Kedua,  menganalisis hasil atau temuan dari wawancara atau rekaman proses jalannya focus group discussions (FGD). Setelah wawancara dan FGD sebagaimana langkah pertama di atas dilakukan maka, tahap berikutnya peneliti akan mengkaji catatan wawancara tersebut yang berupa ratusan transkrip wawancara yang di dalamnya kemudian bisa disarikan berbagai kategori pernyaatan, pertanyaan, komentar dsb. dari peserta diskusi. Dalam tahap ini peneliti bisa memanfaatkan metode analisis wacana sebagaimana lazimnya dipakai dalam studi literer untuk menelaah makna-makna intersubjektif dan menginterpretasikan makna yang tersirat dibalik pola ketidaksepakatan pendapat di antara peserta dan sebagainya yang mungkin muncul dalam diskusi. Dalam tahap ini, peneliti kemudian tidak sekedar melakukan kodifikasi dari seberapa pendapat yang sejalan atau yang tidak sejalan melainkan lebih merekonstruksi proses terjadinya wacana dominan dan sebaliknya, dilihat dari berbagai latar belakang sosio kultural peserta diskusi.
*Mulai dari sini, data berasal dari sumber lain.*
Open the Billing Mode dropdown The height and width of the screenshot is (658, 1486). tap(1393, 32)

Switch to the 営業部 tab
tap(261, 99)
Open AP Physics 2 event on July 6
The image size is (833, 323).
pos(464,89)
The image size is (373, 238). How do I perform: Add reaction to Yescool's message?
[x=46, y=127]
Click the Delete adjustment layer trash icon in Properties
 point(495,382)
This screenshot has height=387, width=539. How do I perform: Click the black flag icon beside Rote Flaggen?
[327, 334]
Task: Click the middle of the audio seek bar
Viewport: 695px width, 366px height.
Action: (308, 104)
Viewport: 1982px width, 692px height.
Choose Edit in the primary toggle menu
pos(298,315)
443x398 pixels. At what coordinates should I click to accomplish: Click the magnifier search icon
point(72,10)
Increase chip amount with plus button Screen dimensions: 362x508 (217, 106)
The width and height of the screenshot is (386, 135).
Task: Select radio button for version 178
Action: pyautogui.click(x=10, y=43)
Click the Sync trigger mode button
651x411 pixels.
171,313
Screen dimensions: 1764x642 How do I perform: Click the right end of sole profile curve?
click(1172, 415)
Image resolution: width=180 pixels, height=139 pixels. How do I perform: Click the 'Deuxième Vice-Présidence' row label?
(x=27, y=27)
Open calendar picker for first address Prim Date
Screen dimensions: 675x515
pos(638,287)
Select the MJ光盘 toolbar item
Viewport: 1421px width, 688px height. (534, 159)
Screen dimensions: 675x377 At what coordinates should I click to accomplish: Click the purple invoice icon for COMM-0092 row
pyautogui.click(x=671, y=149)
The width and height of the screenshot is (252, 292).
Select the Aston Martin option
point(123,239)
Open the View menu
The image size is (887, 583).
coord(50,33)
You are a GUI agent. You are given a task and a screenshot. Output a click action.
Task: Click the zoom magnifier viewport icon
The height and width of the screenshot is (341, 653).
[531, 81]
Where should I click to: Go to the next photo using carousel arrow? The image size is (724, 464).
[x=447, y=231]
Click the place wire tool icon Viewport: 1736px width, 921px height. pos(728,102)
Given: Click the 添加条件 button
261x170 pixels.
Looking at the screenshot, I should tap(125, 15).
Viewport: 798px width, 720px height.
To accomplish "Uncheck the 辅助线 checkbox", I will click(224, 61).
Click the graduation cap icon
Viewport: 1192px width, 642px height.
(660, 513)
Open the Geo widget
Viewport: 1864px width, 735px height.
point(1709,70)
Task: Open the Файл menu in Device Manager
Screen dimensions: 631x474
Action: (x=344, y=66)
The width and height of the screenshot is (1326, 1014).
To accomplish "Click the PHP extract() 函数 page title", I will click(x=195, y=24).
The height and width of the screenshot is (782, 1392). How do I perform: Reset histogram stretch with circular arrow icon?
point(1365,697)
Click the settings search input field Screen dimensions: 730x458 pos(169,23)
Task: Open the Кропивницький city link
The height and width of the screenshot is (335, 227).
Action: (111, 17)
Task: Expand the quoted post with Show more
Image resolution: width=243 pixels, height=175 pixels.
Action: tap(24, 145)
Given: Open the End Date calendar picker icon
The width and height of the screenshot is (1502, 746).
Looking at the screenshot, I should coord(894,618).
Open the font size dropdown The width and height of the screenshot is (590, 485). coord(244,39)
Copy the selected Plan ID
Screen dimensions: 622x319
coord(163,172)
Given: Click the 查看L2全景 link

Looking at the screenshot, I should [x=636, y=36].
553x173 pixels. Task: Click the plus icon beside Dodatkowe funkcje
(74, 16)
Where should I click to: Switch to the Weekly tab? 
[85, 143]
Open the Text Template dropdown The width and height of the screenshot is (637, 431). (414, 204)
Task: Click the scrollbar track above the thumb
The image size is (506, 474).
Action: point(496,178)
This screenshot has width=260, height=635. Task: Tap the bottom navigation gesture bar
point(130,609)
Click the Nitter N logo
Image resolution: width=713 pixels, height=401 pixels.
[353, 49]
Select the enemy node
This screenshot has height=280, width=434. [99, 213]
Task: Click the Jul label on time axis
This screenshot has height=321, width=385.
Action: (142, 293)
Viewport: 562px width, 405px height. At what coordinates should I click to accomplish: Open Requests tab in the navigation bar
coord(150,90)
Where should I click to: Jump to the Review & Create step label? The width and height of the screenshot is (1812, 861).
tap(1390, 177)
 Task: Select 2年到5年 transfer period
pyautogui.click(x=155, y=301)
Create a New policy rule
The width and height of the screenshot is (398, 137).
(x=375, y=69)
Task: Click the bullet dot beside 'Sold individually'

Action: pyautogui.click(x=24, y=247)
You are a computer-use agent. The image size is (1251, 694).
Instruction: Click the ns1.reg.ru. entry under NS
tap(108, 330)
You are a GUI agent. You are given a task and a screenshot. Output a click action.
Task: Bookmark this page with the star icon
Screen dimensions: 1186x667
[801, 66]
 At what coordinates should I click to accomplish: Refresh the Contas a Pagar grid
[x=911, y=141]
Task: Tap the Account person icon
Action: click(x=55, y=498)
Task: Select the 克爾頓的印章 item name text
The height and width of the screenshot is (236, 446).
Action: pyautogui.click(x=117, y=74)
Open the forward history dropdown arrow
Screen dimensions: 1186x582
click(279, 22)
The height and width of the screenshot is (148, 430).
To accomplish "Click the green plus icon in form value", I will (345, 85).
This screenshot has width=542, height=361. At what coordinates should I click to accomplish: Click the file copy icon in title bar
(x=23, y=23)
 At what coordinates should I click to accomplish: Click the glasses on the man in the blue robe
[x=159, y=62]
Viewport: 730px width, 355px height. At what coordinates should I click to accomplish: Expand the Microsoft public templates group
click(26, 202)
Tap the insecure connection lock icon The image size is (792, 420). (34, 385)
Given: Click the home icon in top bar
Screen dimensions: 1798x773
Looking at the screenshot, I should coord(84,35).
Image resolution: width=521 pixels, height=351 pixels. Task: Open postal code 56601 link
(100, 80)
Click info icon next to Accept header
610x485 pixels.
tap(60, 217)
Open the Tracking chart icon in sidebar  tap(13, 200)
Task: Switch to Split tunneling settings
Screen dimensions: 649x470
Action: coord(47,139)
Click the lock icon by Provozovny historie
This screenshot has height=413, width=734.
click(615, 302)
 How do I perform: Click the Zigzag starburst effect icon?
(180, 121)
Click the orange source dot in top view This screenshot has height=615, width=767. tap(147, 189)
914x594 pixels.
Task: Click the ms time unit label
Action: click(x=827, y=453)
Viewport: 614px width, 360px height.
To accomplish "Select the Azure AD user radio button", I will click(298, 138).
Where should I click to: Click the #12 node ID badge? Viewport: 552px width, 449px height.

Ketiga, tahap ini peneliti melakukan interpretasi terhadap pengalaman bermedia dari khalayaknya. Perlu dicatat bahwa dalam tahap ini sebenarnya seorang peneliti tidak sekedar mencocokkan model pembacaan sebagaimana yang telah dirumuskan dalam acuan teoritis melainkan justru mengelaborasikan dengan temuan yang sesungguhnya terjadi di lapangan sehingga memunculkan model atau pola penerimaan yang riil dan lahir dari konteks penelitian sesungguhnya.
C. Langkah Penelitian dan Contoh Kasus
Untuk memberi ilustrasi mengenai langkah-langkah penelitian dengan metode resepsi bisa disimak contoh-contoh  berikut: Jensen (1988 ) melakukan penelitian tentang resepsi khalayak pemirsa televisi di Denmark terhadap acara topik dan  isu yang dibawakan dalam tayangan berita. Setelah menentukan satu mata acara berita yang menjadi fokus kajian maka  peneliti melakukan analisis isi terhadap tayangan berita televisi tersebut dan melakukan kodifikasi terhadap tema-tema sentral yang menjadi isu pemberitaan selama kurun waktu tertentu. Tahap selanjutnya, peneliti memilih secara acak penonton televisi yang dibedakan menurut umur, jenis kelamin dan berbagai karakter sosioekonomik yang beragam serta berasal dari berbagai wilayah yang berbeda.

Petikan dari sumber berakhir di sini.